Some participants in our study perceived their providers to lack appropriate knowledge about TB. In particular, individuals with extrapulmonary TB reported that providers failed to consider extrapulmonary TB and attributed their symptoms to other conditions. These observations from people with TB in our study are corroborated by studies of providers from other settings. Concerning knowledge gaps have been identified among health personnel in many countries with high TB burdens, including Peru [28,29,30]. With extrapulmonary TB specifically, medical doctors in India identified the lack of knowledge and poor training of health personnel as a barrier to diagnosis [31]. Increasing training around TB diagnosis, including extrapulmonary TB, should be a priority for providers in primary care facilities.

There are some limitations to our study. First, we defined first contact with the healthcare system as the initial visit to a health facility, and we did not ask about encounters with non-clinicians such as pharmacy workers. Thus, we were unable to quantitatively describe healthcare seeking prior to entry into the formal health system. However, with our qualitative analysis, we were able to explore how these encounters played into the overall diagnostic delay. Second, because we relied exclusively on surveys and interviews, our findings are subject to recall error. While we were able to assess consistency between survey and interview data for the participants who completed both, we did not triangulate the data by consulting medical records or by interviewing providers. Third, only one author coded the qualitative data, which could have led to bias or code drift. However, regular meetings were conducted with a second author to review and discuss the code tree and resolve any cases of code discrepancy or redundancy. Fourth, our study took place during the COVID-19 pandemic, and some of the challenges faced by people living with TB might have been brought on by the unusual strain on the healthcare system during this time. To help tease out these factors, our group investigated and previously described the unique effects of the COVID-19 pandemic in a separate study [32]. Finally, we focused exclusively on individuals who initiated TB treatment, not capturing those who sought care but did not obtain a diagnosis or start treatment.

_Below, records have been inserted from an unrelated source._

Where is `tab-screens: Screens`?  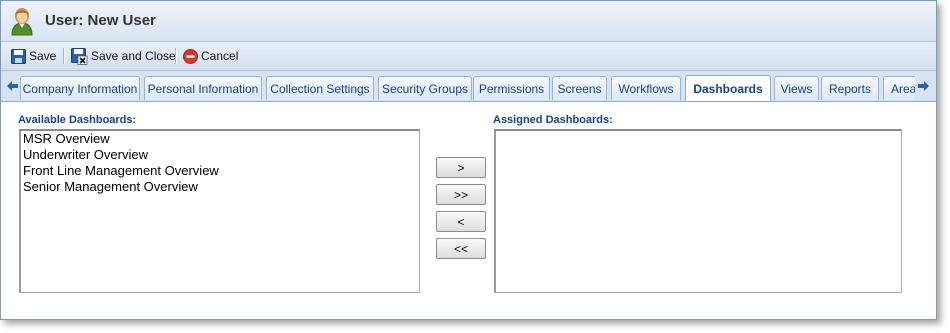 tab-screens: Screens is located at coordinates (580, 88).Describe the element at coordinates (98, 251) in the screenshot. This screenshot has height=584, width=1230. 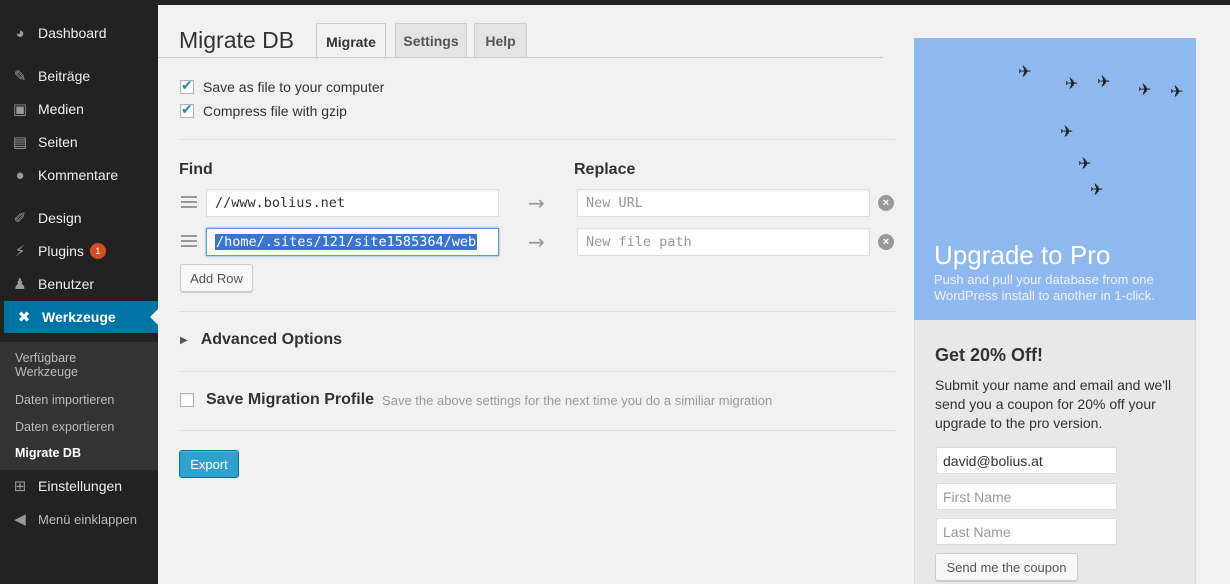
I see `update-count-badge: 1` at that location.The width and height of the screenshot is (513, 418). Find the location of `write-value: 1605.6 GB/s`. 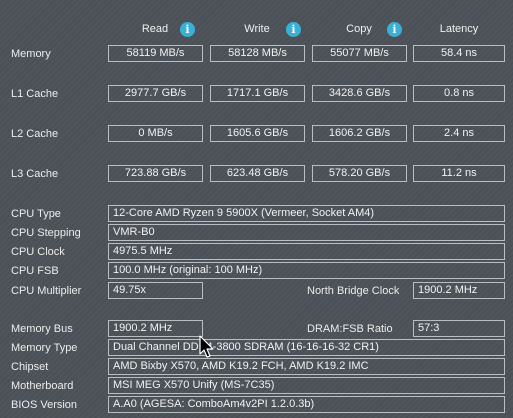

write-value: 1605.6 GB/s is located at coordinates (258, 134).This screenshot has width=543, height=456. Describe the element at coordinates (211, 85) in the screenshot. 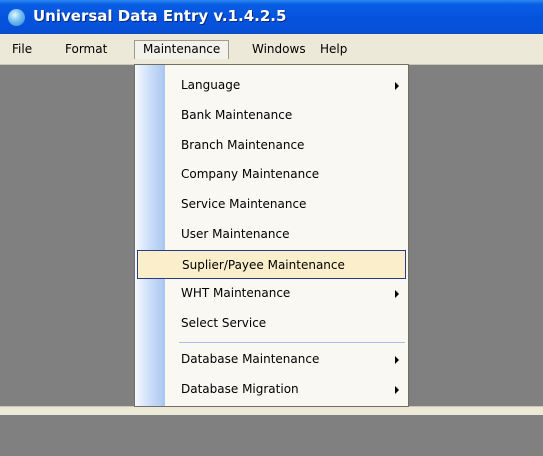

I see `menu-item-label: Language` at that location.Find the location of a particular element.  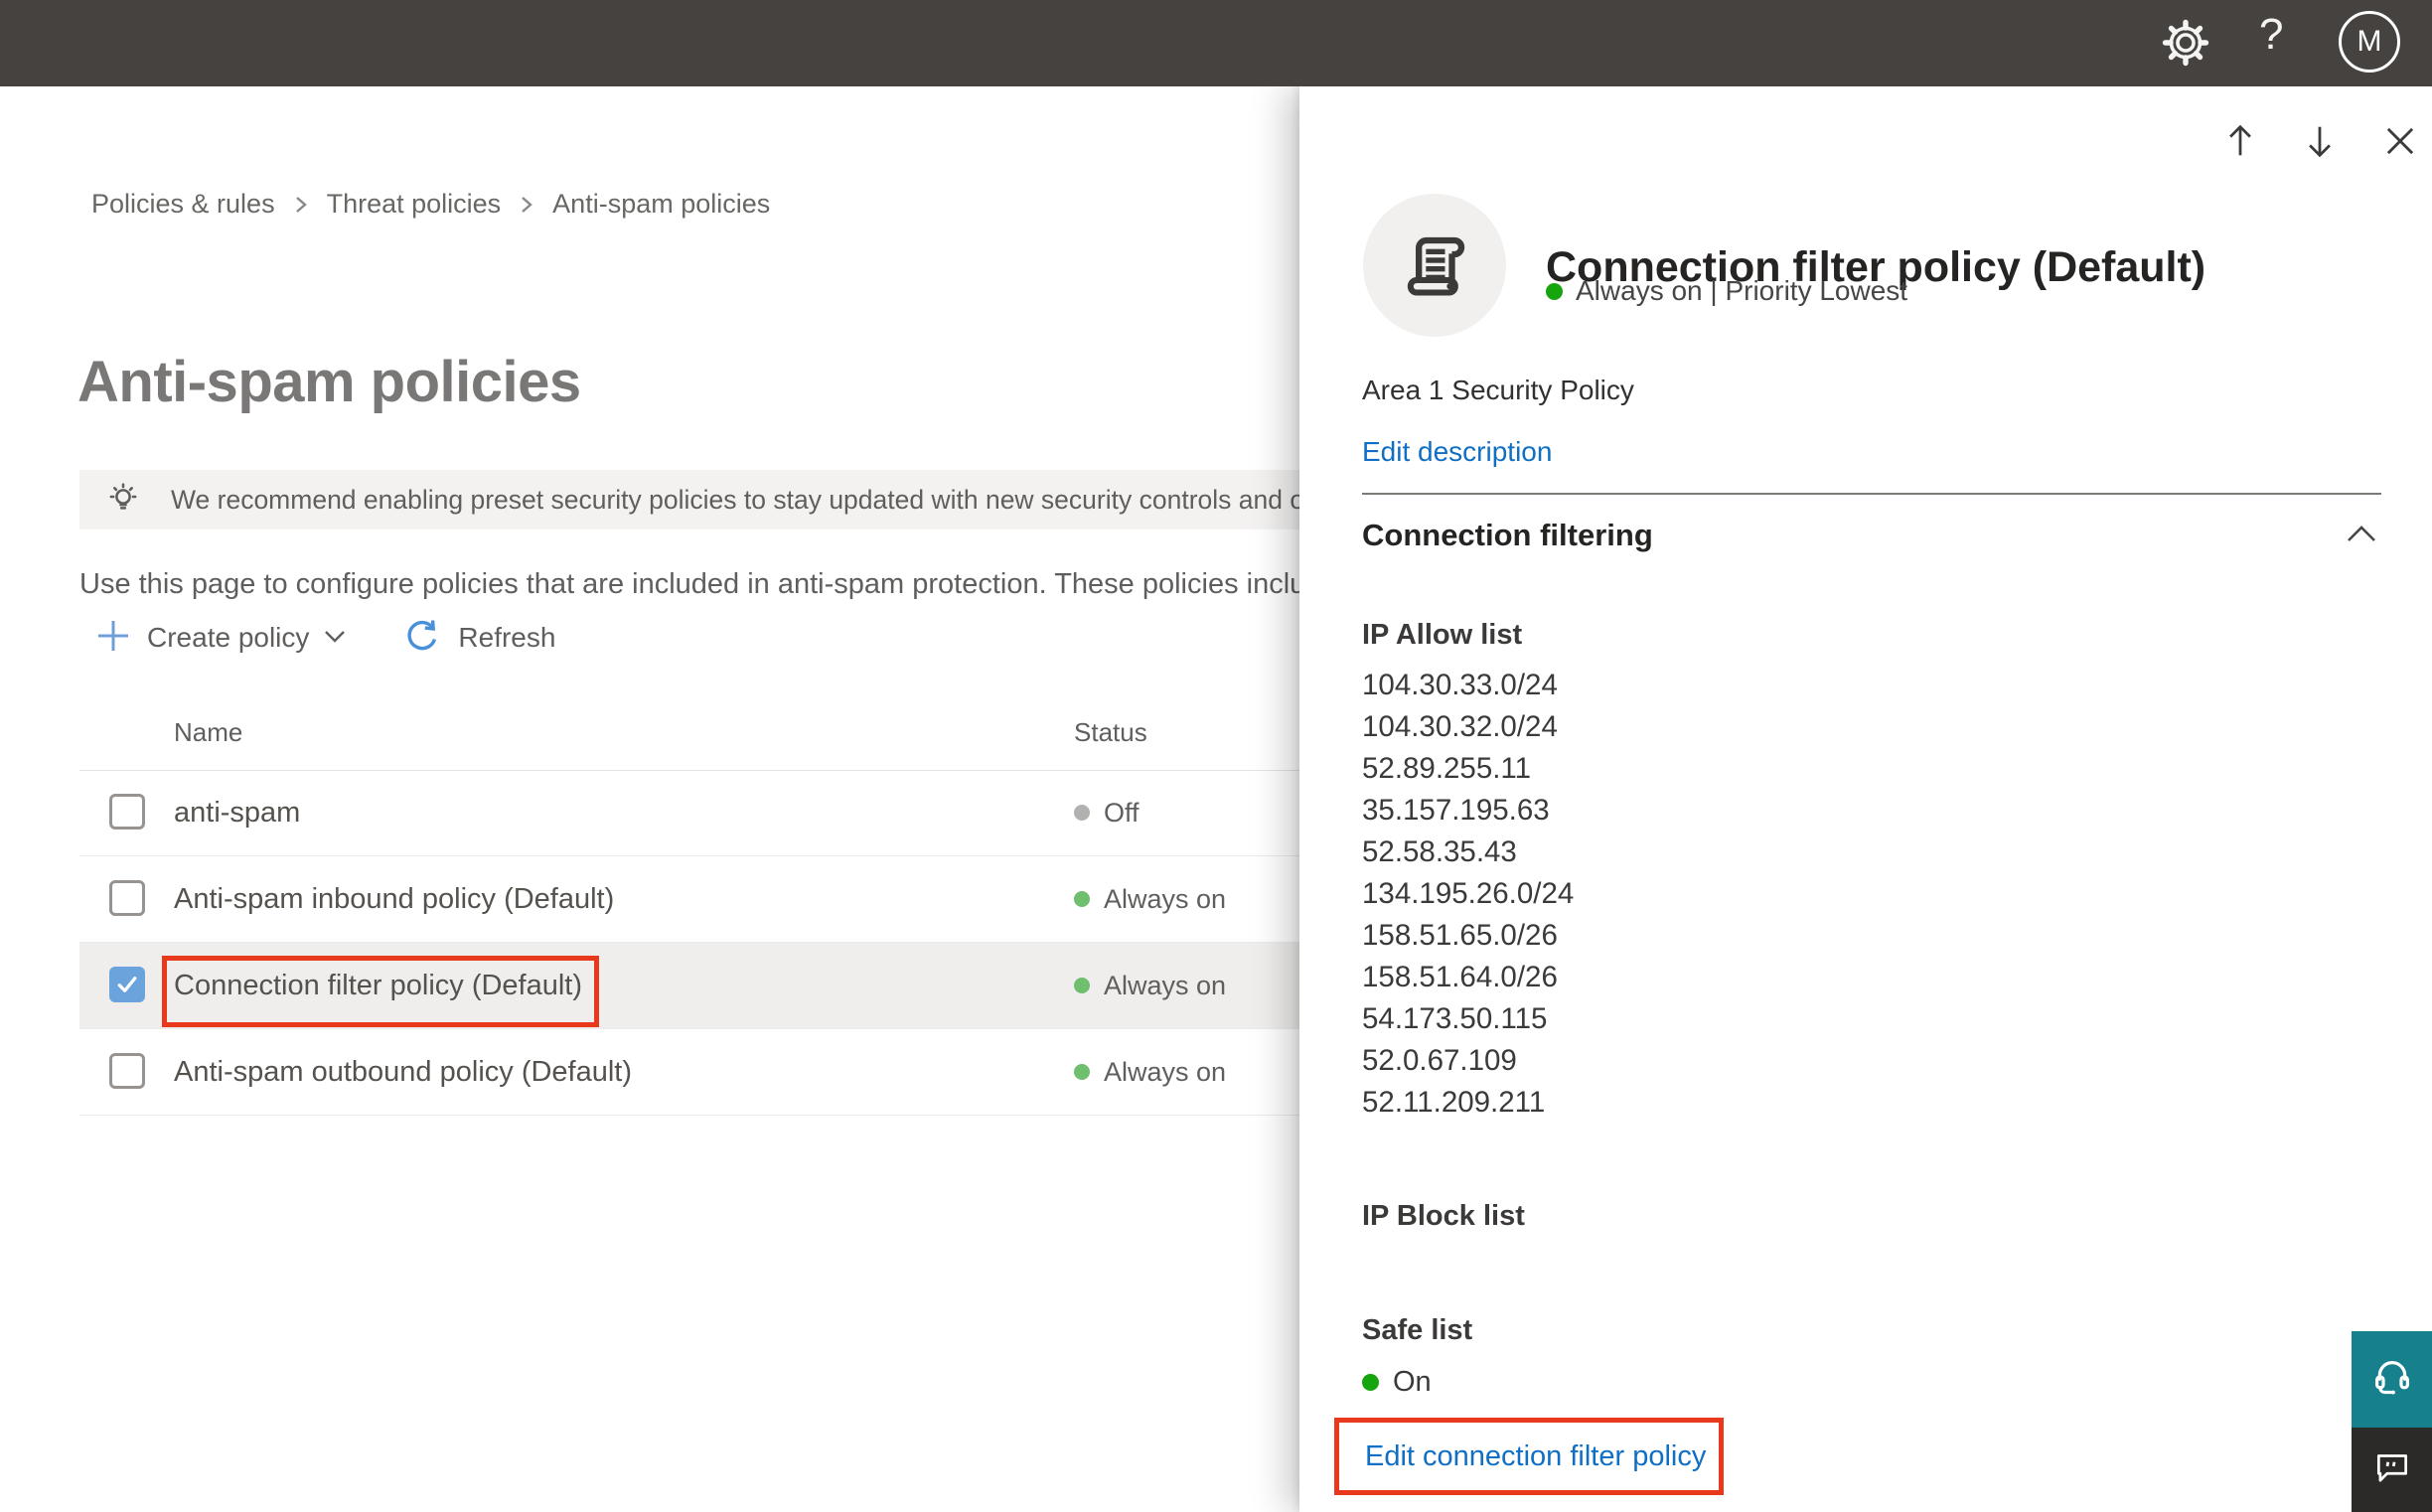

ip-entry: 52.58.35.43 is located at coordinates (1440, 851).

This group may face significant additional barriers to care and is important for understanding the full spectrum of barriers to TB diagnosis and treatment. Future research should attempt to reach this group for a more comprehensive analysis of obstacles to TB care.

Conclusions

In conclusion, our findings suggest that improving community awareness, extending the hours of operation of public health facilities, increasing the training of primary care providers and pharmacists, and creating a formal referral system to facilitate transfers of care between the public and private sectors could lead to more prompt TB diagnosis. Such strategies could be key in improving linkage to care and expediting the diagnosis of TB in similar settings, leading to earlier initiation of treatment and decreased transmission of the disease.